I know that I’m reluctant to disclose my sexuality to my doctor; I’ve barely mentioned it in my work at The BMJ—this will be the first time I’ve put it in such an easily googleable form. That wasn’t a conscious decision, but an unconscious inhibition, one which I and the rest of the LGBT+ community need to be helped to overcome if we are to start collecting good data, and targeting proper interventions.

That help is now arriving. Michael Farquhar has set up the NHS rainbow badges, which have been mentioned elsewhere on our pages. They’re not there to liven up a dull uniform, but to signal to a reluctant patient that it’s OK to talk about their sexuality or gender identity. NHS trusts around the country sign up to a set of tenets that set out standards of conduct for badge wearers.
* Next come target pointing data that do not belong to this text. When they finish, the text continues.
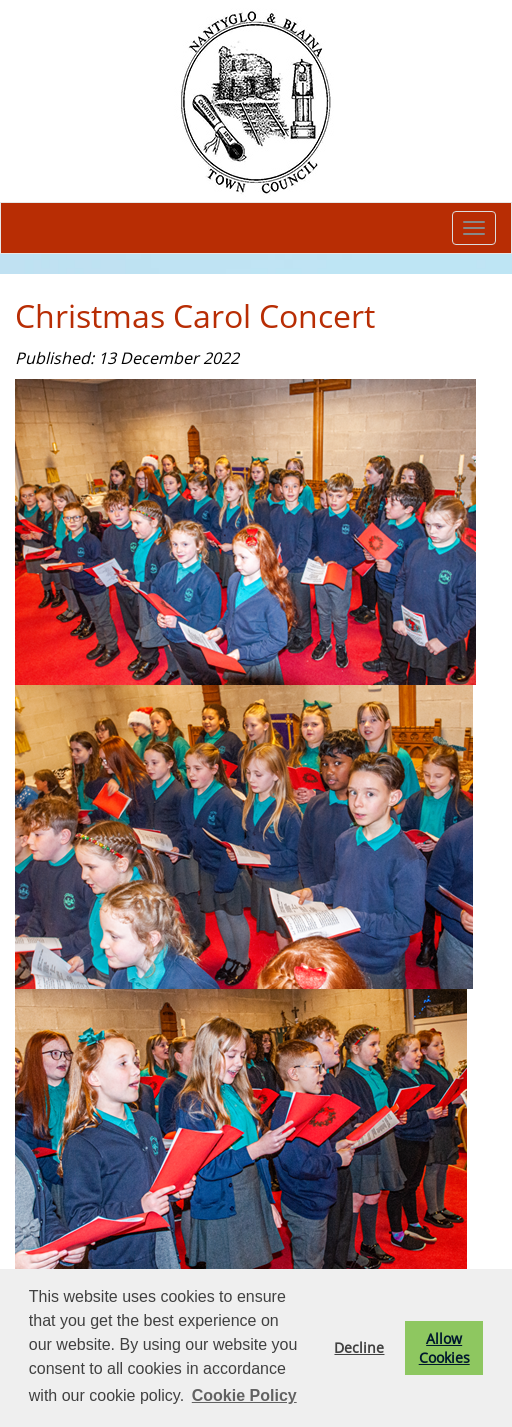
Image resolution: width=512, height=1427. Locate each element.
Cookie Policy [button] (244, 1395)
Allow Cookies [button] (444, 1348)
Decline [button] (359, 1347)
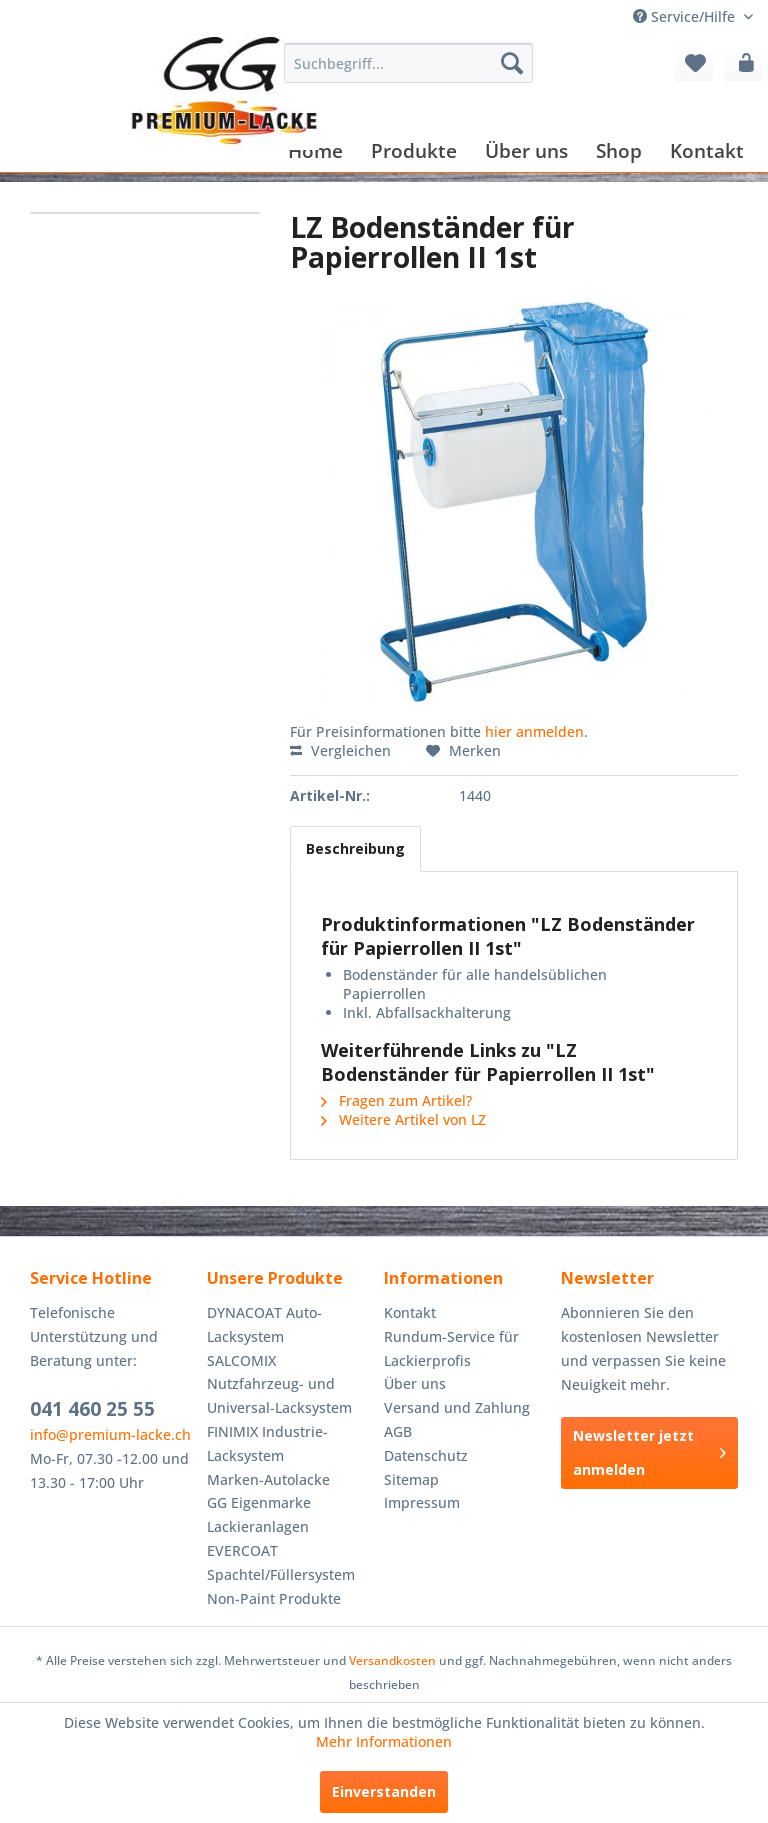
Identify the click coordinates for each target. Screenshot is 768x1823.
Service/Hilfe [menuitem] (686, 16)
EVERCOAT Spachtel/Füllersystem (281, 1562)
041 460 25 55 (92, 1409)
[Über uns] (526, 150)
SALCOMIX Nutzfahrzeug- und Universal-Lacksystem (279, 1384)
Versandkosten (392, 1660)
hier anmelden (534, 731)
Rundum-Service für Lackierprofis (451, 1348)
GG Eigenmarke (259, 1502)
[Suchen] (512, 63)
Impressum (422, 1502)
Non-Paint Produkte (274, 1598)
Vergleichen (340, 750)
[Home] (315, 150)
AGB (398, 1431)
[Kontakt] (707, 150)
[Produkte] (414, 150)
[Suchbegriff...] (409, 63)
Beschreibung (355, 848)
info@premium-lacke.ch (110, 1434)
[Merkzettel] (694, 63)
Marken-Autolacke (268, 1479)
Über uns (415, 1383)
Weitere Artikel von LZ (403, 1119)
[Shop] (619, 150)
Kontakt (410, 1312)
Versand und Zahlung (457, 1407)
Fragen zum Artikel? (396, 1100)
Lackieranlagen (258, 1526)
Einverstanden (384, 1791)
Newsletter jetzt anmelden (649, 1452)
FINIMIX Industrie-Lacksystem (267, 1443)
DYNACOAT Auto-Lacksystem (264, 1324)
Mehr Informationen (384, 1741)
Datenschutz (426, 1455)
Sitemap (411, 1479)
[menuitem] (409, 63)
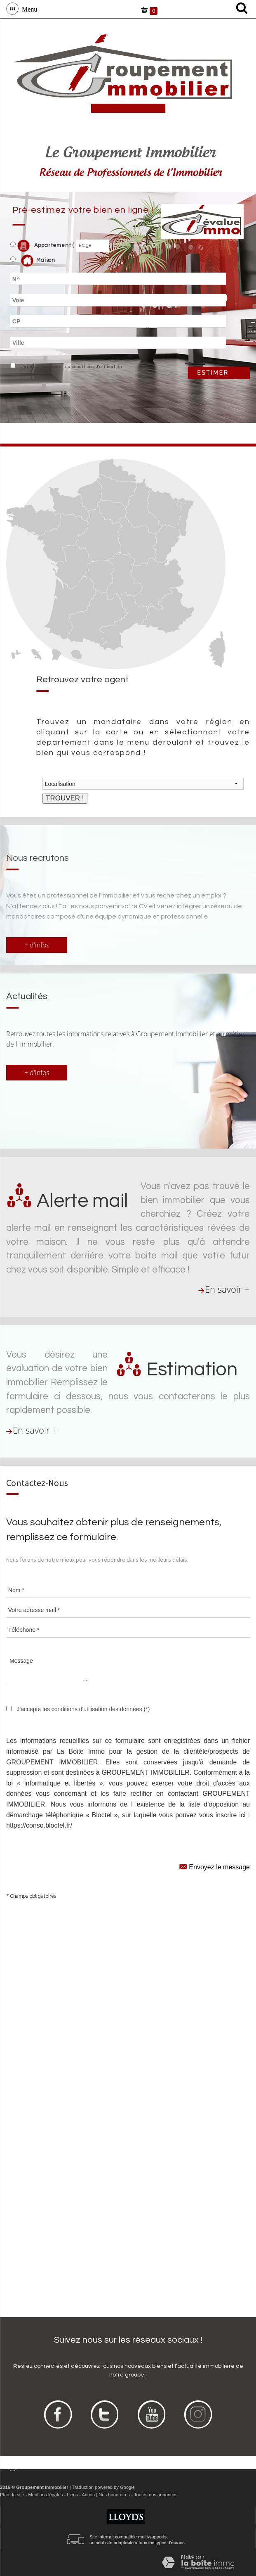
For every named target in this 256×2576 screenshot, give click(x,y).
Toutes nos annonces (156, 2494)
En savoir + (227, 1289)
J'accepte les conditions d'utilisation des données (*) (83, 1709)
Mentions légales (45, 2494)
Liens (72, 2494)
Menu (28, 8)
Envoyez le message (214, 1866)
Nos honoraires (114, 2494)
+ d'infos (36, 945)
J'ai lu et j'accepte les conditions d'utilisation (70, 367)
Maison (38, 260)
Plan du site (12, 2494)
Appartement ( (42, 246)
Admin (88, 2494)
I’m a cis white man, who’s in a pretty powerful position in the healthcare system, but I’d still choose the consultant who has one.

There’s also the fantastic work of the LGBT Foundation’s Pride in Practice programme, which is working in greater Manchester and London, but also branching out into Liverpool, Leeds, Essex, and West Yorkshire. Pride in Practice work with community services (GP practices, pharmacies, optometrists, and dentists) to make sure that those services are prepared for working with LGBT+people. They too have a visible signal of allyship, a poster which tells patients that they’re safe here.

There are 226 acute NHS trusts in England and 6993 GP practices. At the time of writing only 75 of those trusts have or are planning to launch their rainbow badges, and only 423 GP practices have Pride in Practice posters.

So, if you’re an ally—and despite the stats above, I believe that most doctors would like to think of themselves as one—it’s time to go beyond kind words and take some action. 

Duncan Jarvies is multimedia editor at The BMJ.